The download page for ByteDance Ltd.’s TikTok app is arranged for a photograph on a smartphone in Sydney, New South Wales, Australia, on Monday, Sept. 14, 2020.
Brent Lewin | Bloomberg | Getty Images
SINGAPORE — The politics surrounding the future of TikTok’s operations in the United States could undermine the need for better understanding and assurances when it comes to protecting user data, a security expert said Thursday.
Beijing-based ByteDance, which owns the popular short video sharing app, rejected Microsoft’s bid to buy TikTok’s U.S. operations and instead chose Oracle to become TikTok’s U.S. technology partner. Sources previously told CNBC that Oracle became ByteDance’s partner of choice due to the company’s close ties to the Trump administration and its willingness to accept a deal where it didn’t buy 100% of the assets.
Political leanings of various parties involved in the potential transaction “further pollutes” concerns around data privacy and security, Marcus Fowler, director of strategic threat at cybersecurity firm Darktrace, said on CNBC’s “Squawk Box Asia.” Fowler previously worked for the CIA developing global cyber operations and technical strategies.

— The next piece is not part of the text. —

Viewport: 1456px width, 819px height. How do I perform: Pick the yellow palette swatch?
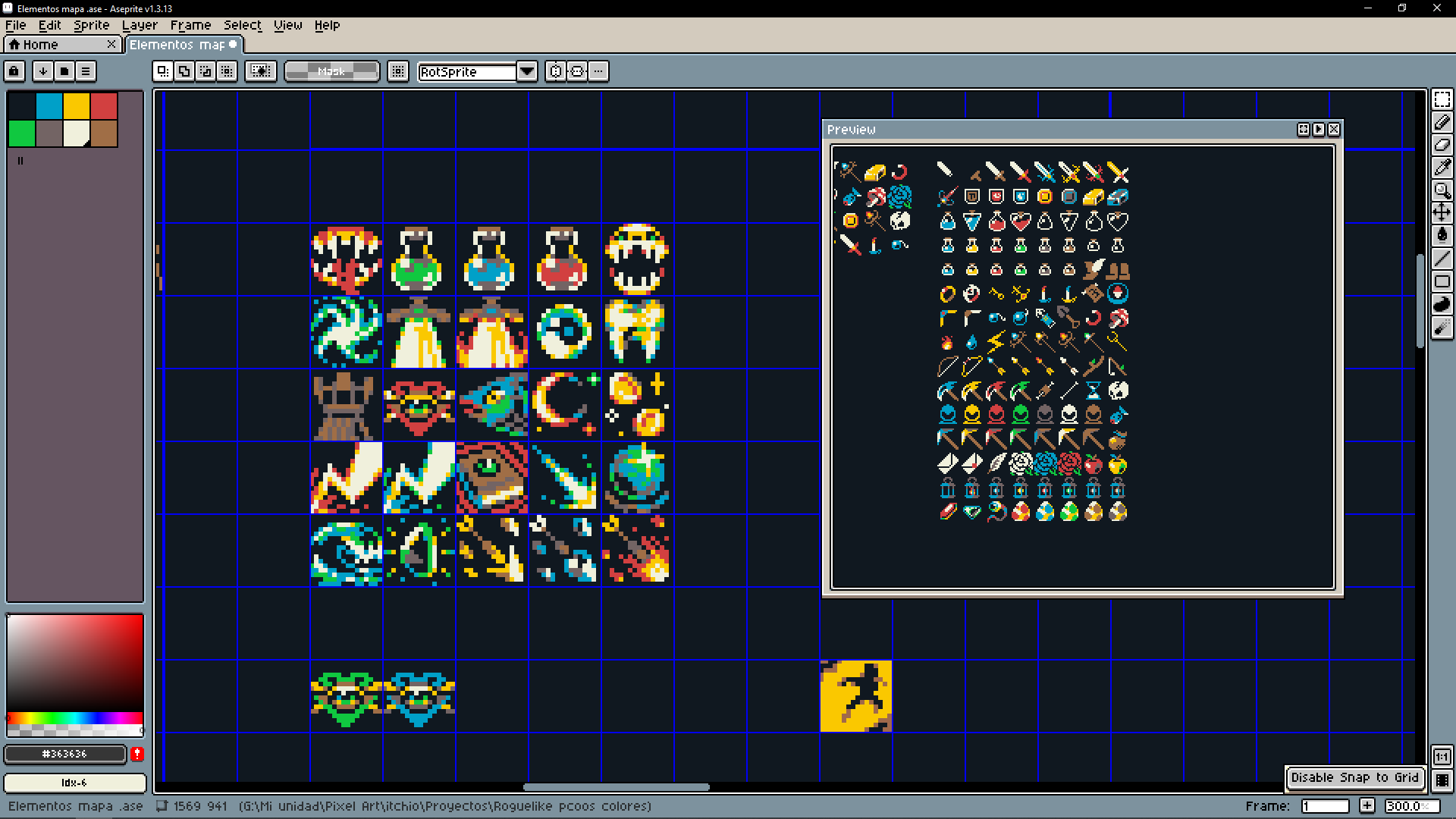77,106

“I do worry that any political leanings here could pollute the outcome of what we really want which is better understanding and better assurances with regards to data and security,” Fowler said.
He explained that there needs to be more concrete, transparent policy for how companies should be handling user data, no matter where they sit or what country they are aligned with.
It remains unclear if the U.S. government will approve a restructuring plan that would still keep TikTok’s U.S. business, including the data collected by the app on American users, under ByteDance’s control.
“Is it if this goes through, well, the rest (of) other countries, other organizations (be) kind of like ‘Oh, this is all I need to do to get my company’s security practices over the bar, is I just need to align from a political standpoint rather than from a baseline of this is what security and security assurance looks like and this is the level of security I need to have in place in order to reach a bar that is acceptable’,” Fowler said.
The United States has alleged that data collected by the app on American users could be accessed by the Chinese government and may be used for disinformation campaigns. TikTok has denied those allegations and said U.S. user data is stored in the country itself with a backup kept in Singapore.
The White House had imposed a Sept. 20 deadline for ByteDance to come up with a plan to sell the video app’s U.S. operations or be banned by Sept. 29. A deal would have to be done by Nov. 12. But Beijing had pushed back on a tentative sale of U.S. assets, saying it would need to approve a deal that involves exporting the lucrative artificial intelligence technology used by TikTok.
Relations between the U.S. and China have deteriorated considerably in recent years due to a trade war and a race to establish dominance in crucial areas of technology including 5G and semiconductors. Washington has targeted Chinese tech companies like Huawei and upped the pressure on the likes of ByteDance and Tencent, making it more difficult for them to operate in the U.S.
— CNBC’s Alex Sherman contributed to the report.